Russia raises jail sentence of American Robert Gilman to 10 years for assault on prison staff
Sign up now: Get ST's newsletters delivered to your inbox
Former U.S. Marine Robert Gilman, who serves a prison sentence for assaulting a Russian police officer in 2022, attends a hearing of a court that considers new charges alleging he attacked prison staff this past August, in Voronezh, Russia, November 11, 2025. REUTERS/Vladimir Lavrov
Follow topic:
MOSCOW, Dec 3 - Former U.S. Marine Robert Gilman was convicted by a Russian court on Wednesday of a new assault on prison staff and sentenced to two more years in prison, where he now faces a total of 10 years, state media reported.
TASS news agency quoted his lawyer, Irina Brazhnikova, as saying he would not appeal.
Gilman, a former U.S. Marine, was first jailed in 2022 for assaulting a police officer while drunk, and his sentence was extended in 2024 following further convictions for assaultingprison officials and a state investigator.
The latest charges also related to an assault on prison staff, which Gilman did not deny.
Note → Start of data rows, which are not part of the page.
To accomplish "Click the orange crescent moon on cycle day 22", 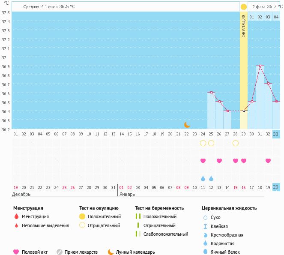I will tap(187, 125).
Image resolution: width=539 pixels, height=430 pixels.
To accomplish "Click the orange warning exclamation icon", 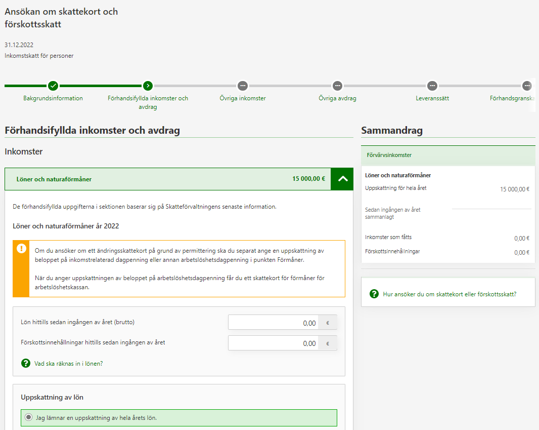I will (x=21, y=249).
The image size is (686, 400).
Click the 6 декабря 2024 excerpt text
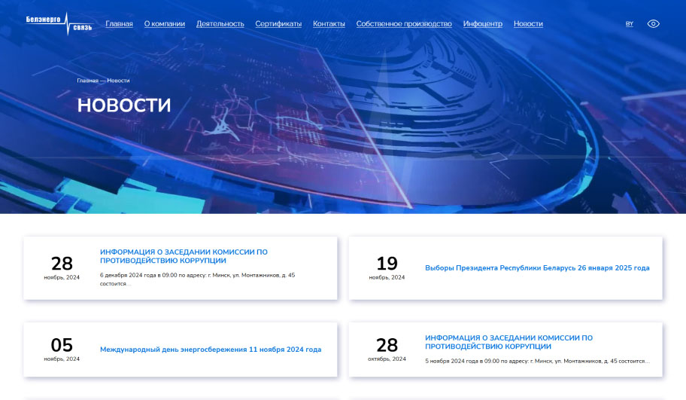[x=197, y=279]
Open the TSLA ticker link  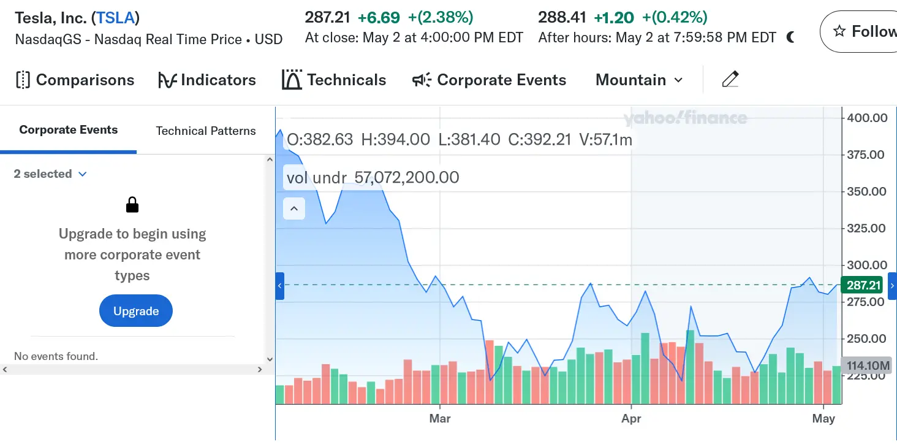coord(116,18)
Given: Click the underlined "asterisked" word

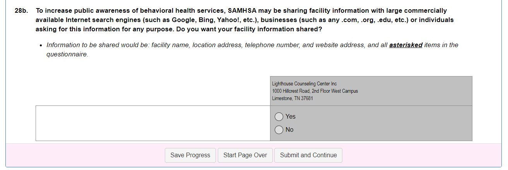Looking at the screenshot, I should click(x=405, y=45).
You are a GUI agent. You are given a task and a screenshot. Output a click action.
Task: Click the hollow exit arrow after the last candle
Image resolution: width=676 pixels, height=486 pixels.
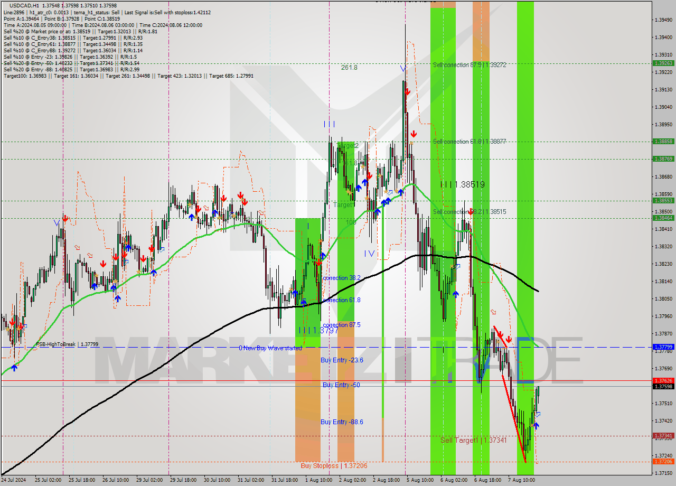coord(539,415)
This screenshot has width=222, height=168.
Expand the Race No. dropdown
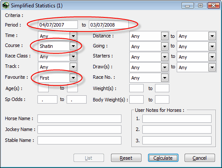(x=149, y=78)
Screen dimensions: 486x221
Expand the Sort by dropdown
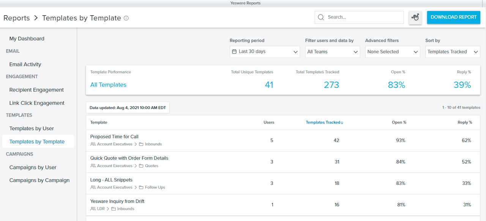[x=453, y=52]
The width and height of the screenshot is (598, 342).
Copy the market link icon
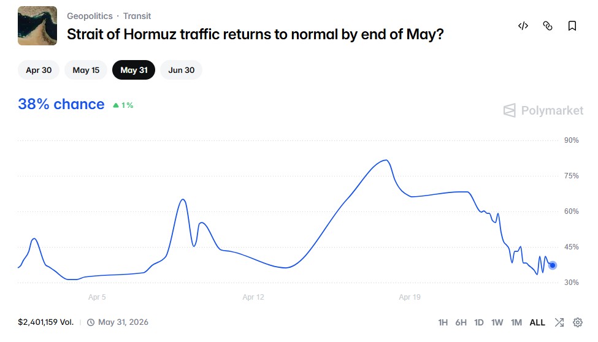(548, 26)
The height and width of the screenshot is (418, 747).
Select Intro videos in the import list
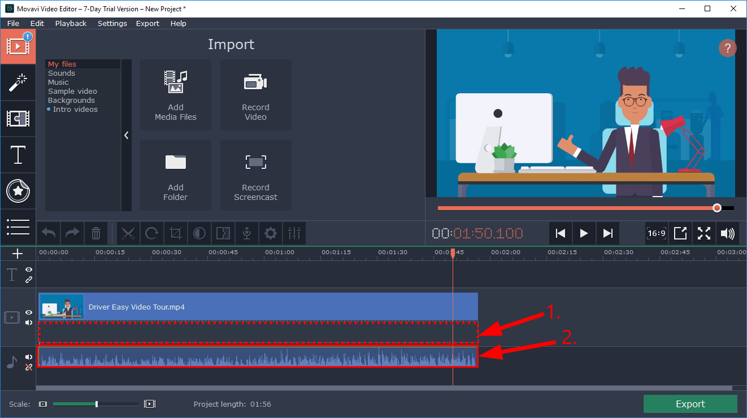[x=76, y=109]
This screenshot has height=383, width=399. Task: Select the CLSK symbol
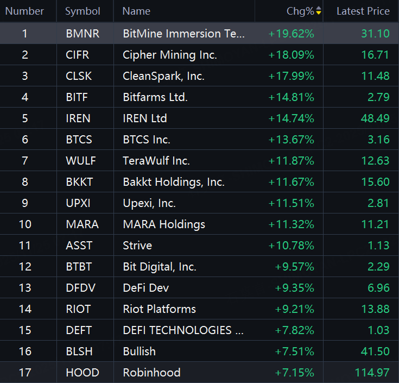tap(79, 76)
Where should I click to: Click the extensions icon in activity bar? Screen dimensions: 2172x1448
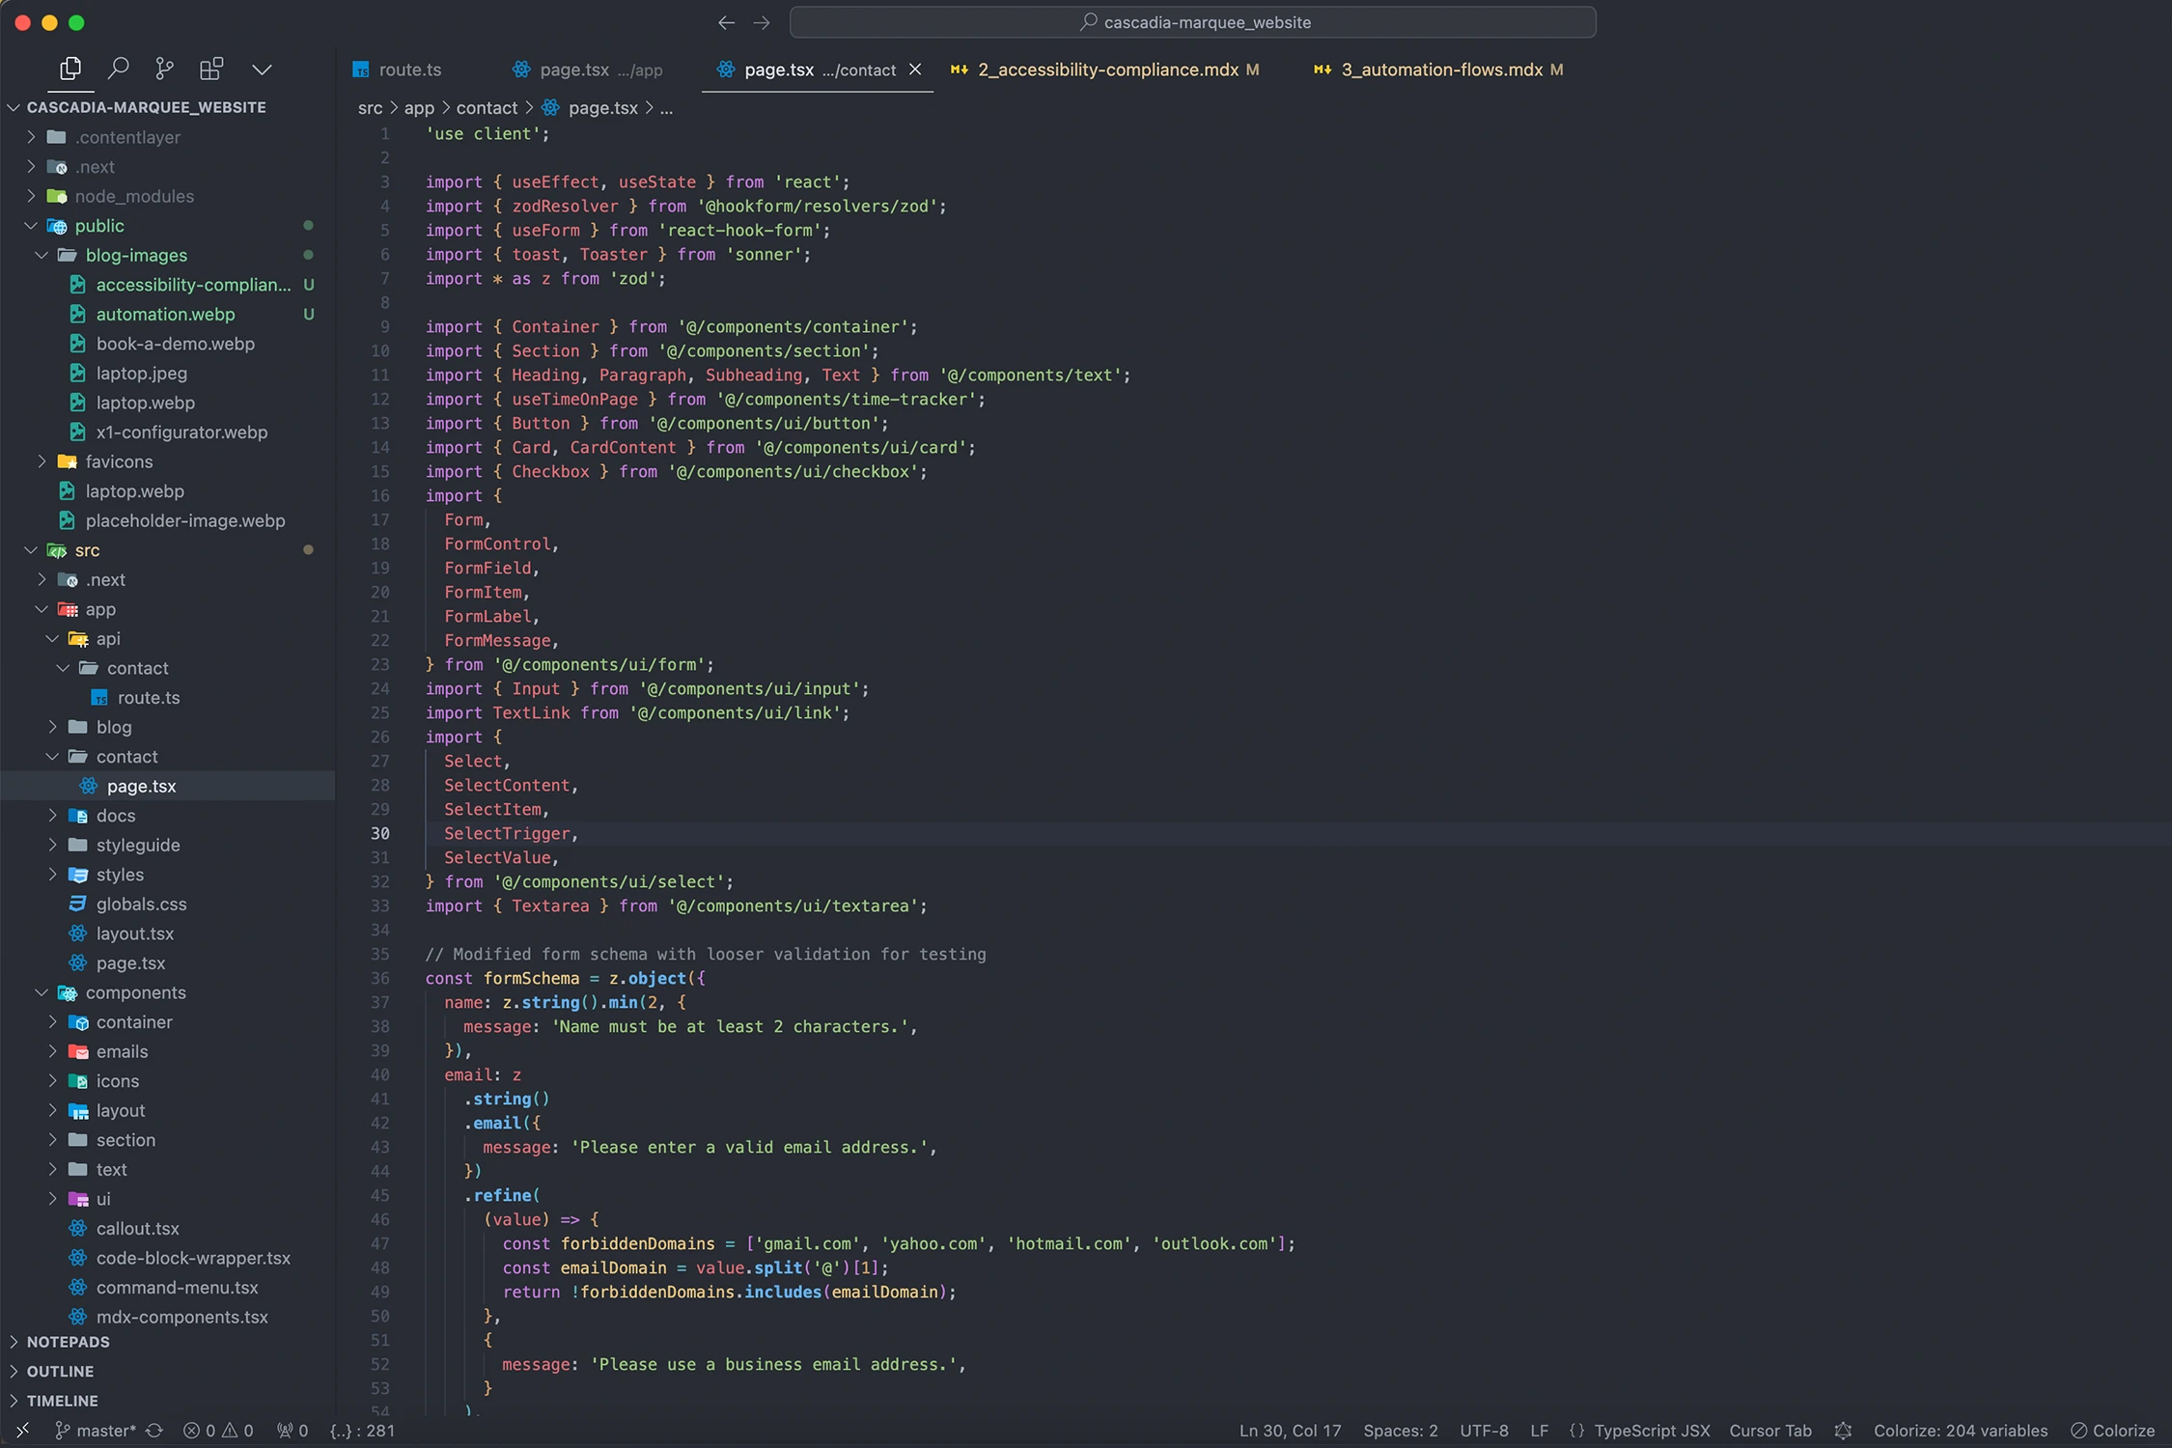pos(210,67)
Kommersant newspaper quoted Gilman as saying he had started violating prison rules after being threatened with being transferred from a detention centre in the city of Voronezh - where he said he was well-treated and could receive packages from relatives - to a maximum-security penal colony.
Gilman, who became an English teacher after serving in the Marines, is one of at least nine Americans still behind bars in Russia following U.S.-Russia prisoner exchanges in 2024 and earlier this year.
They include two other men with backgrounds in the U.S. military: Michael Travis Leake, an ex-paratrooper convicted of drug smuggling, and former staff sergeant Gordon Black, found guilty of stealing from his Russian girlfriend and threatening to kill her.
Gilman's supporters say his case has similarities with that of another ex-Marine, Trevor Reed, who was convicted in Russia in 2019 of endangering the lives of two police officers while drunk. Reed was freed in a prisoner swap in 2022.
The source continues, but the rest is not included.